All of the companies raising money on AgFunder are AgTech startups, ranging from early-stage through to late-stage. From the AgFunder FAQ for companies raising money:

AgFunder will generally look at innovative early stage companies seeking as little as $250,000 to large established companies and investment funds seeking $100 million and beyond.

In addition to individual company investments, AgFunder also offers a managed fund, but the minimum investment is steep at $100,000.

Like AngelList, offers syndicate investments, and individual investors or funds can sign up with AgFunder to lead a syndicate.

What do you get when investing with AgFunder?

Details vary by investment, but AgFunder offers debt, equity, and convertible notes. In most cases, investors are actually investing in a special-purpose vehicle (SPV) which in turn holds the actual underlying securities (and simplifying the raising company’s cap table).

How does AgFunder make money?

Exact terms may vary by investment, but for investments offered via the syndicate model, backers pay a 2% annual management fee, as well as 20% in carried interest.

Potential returns and cashflow

Investments via AgFunder are high-risk investments in startups. Most of the investments have no explicit expectation of payments, dividends, or other cash flow. Most startup investments lose some or all of their value. While some investors achieve excellent returns from startup investing, that is a rare outcome and requires substantial diversification over time combined with very careful investment selection.

Breadth of offerings on AgFunder

As of this writing, AgFunder has raised $34M for 16 companies. They list 3 open investments (with one closing soon.

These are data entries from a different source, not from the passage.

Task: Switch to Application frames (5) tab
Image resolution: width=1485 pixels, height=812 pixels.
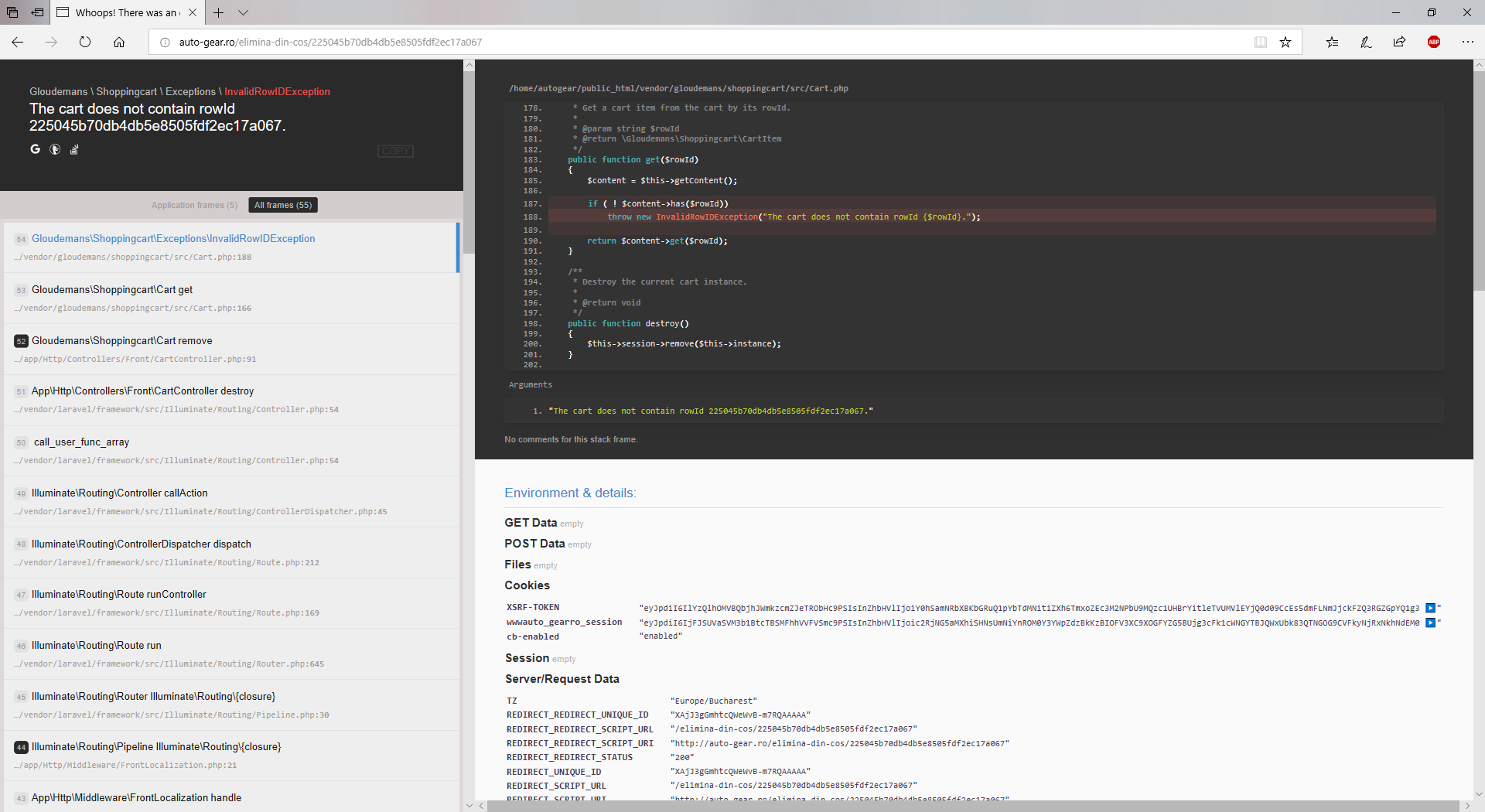Action: click(x=194, y=205)
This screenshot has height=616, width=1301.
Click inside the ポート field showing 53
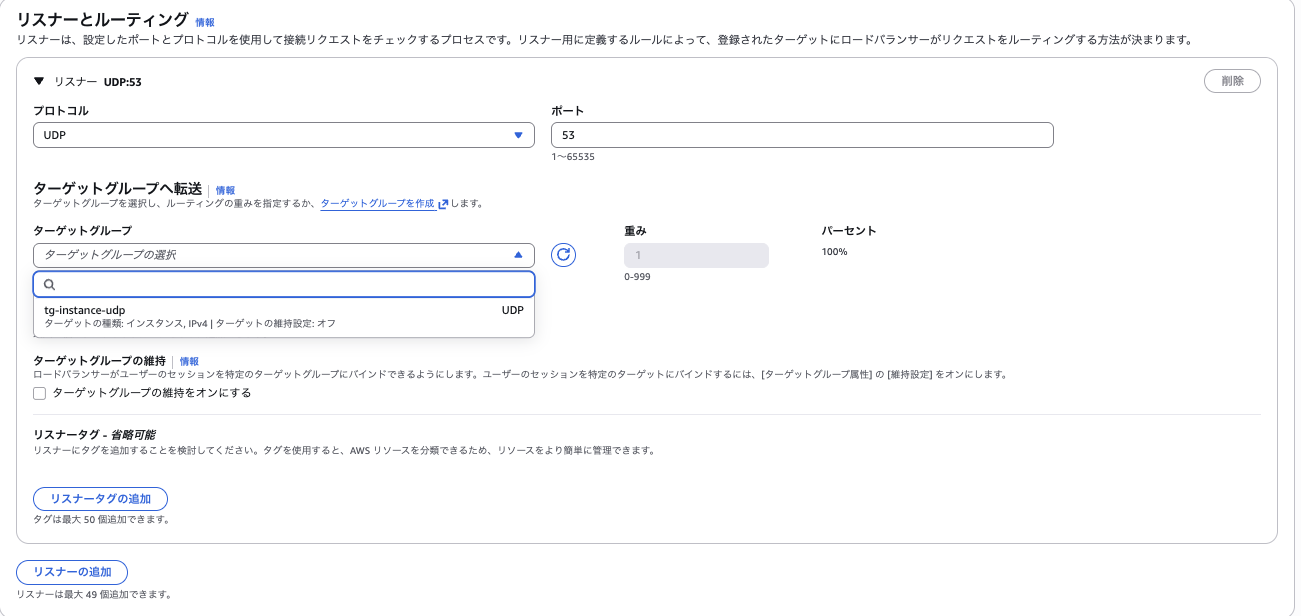(x=798, y=135)
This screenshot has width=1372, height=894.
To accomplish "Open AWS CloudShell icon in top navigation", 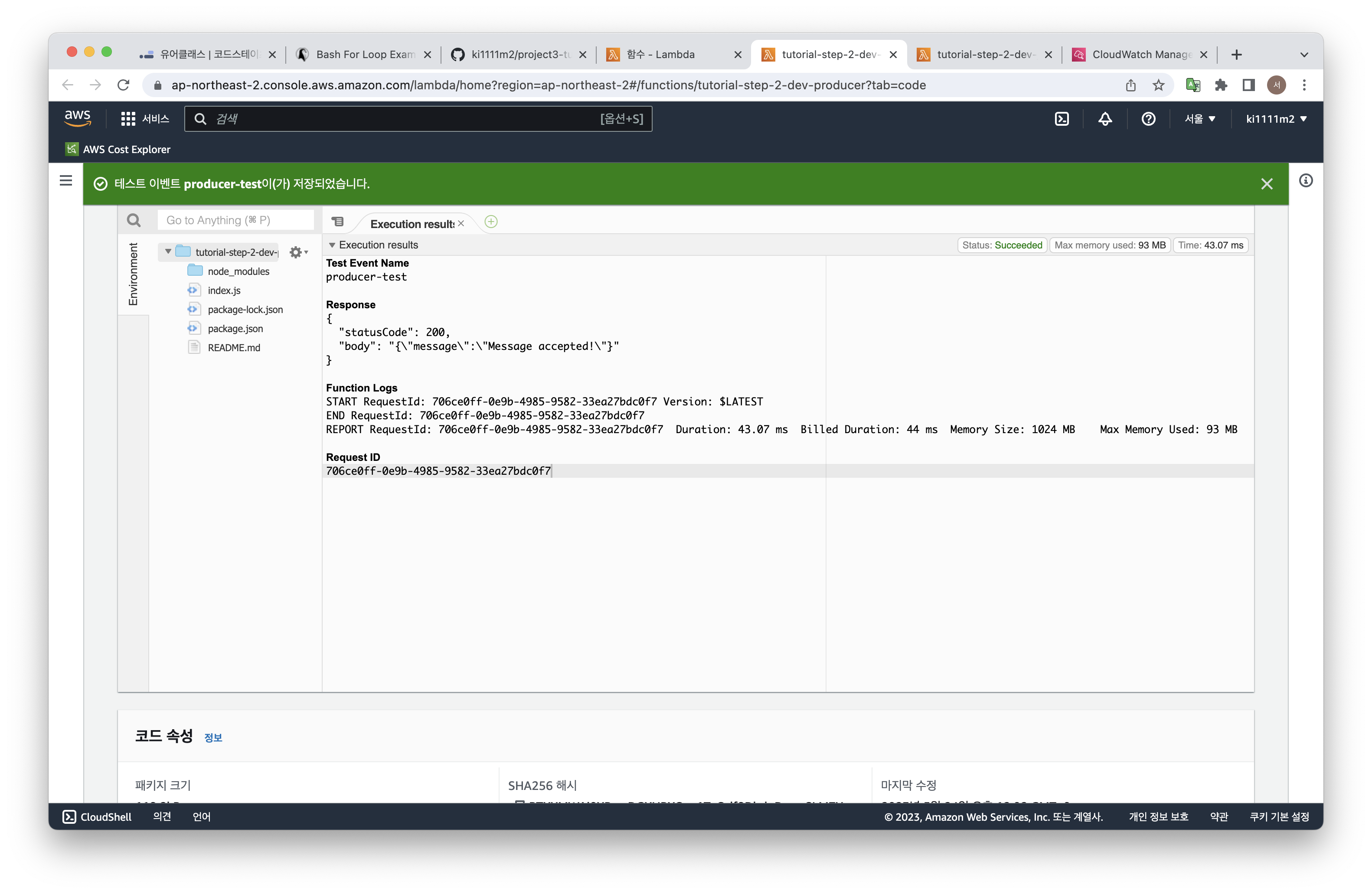I will pyautogui.click(x=1061, y=119).
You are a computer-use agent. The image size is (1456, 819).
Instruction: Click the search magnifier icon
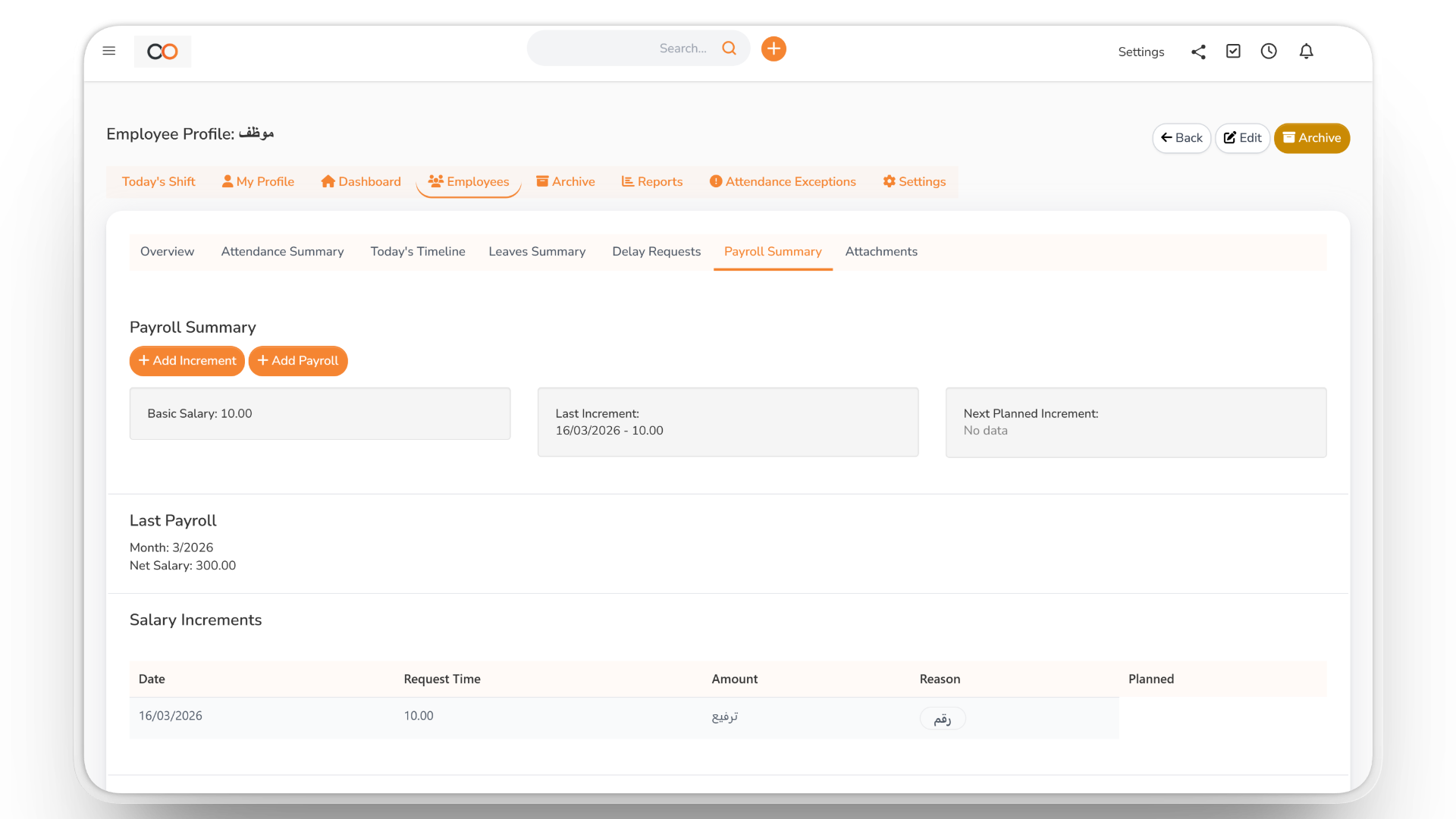[729, 48]
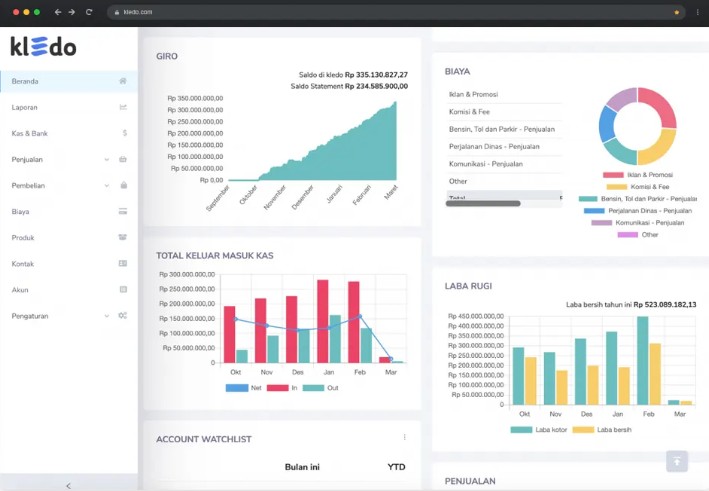Expand the Penjualan submenu chevron
709x491 pixels.
point(107,160)
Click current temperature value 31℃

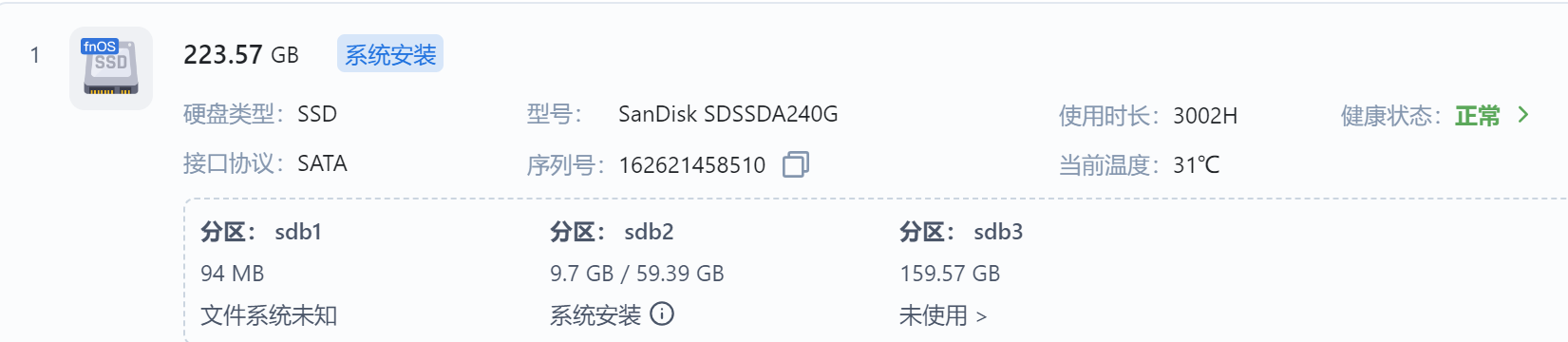[x=1196, y=165]
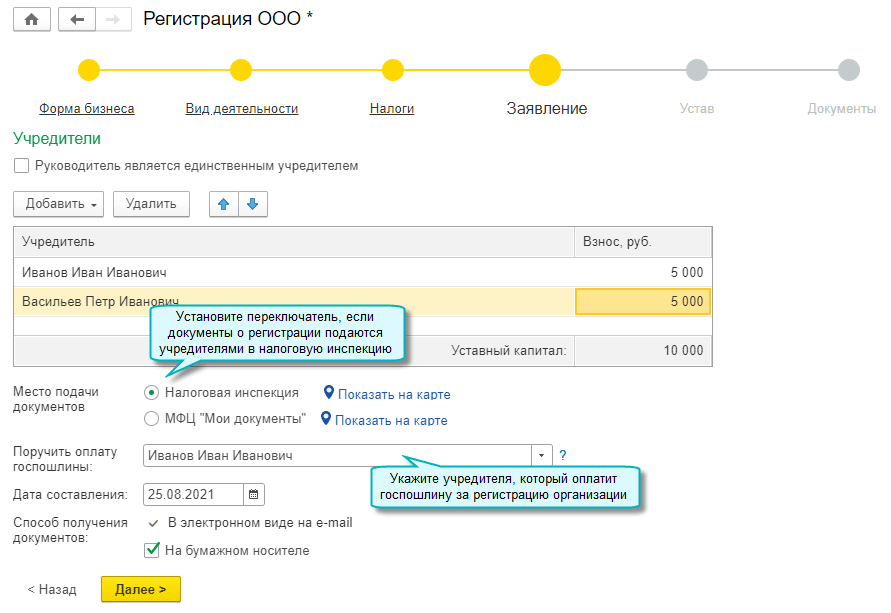Image resolution: width=891 pixels, height=613 pixels.
Task: Go back with the left arrow icon
Action: point(77,20)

While you’ll need to register to review full details, it’s nice that AgFunder displays summary info about all current (and past) investments, including the amount raised.

Regulatory framework

AgFunder offers investments using SEC Reg D, and currently only offer access to accredited investors. AgFunder is not a registered broker-dealer, and does not list any affiliation with one on their website.

AgFunder emphasizes their role in curating and selecting investments, indicating fewer than 2% of the 1,500+ companies that have applied to date were ultimately listed. While that should not be a substitute for your own due diligence before making any investment, it is a different approach than some other platforms offering similar investments, and which function more like marketplaces.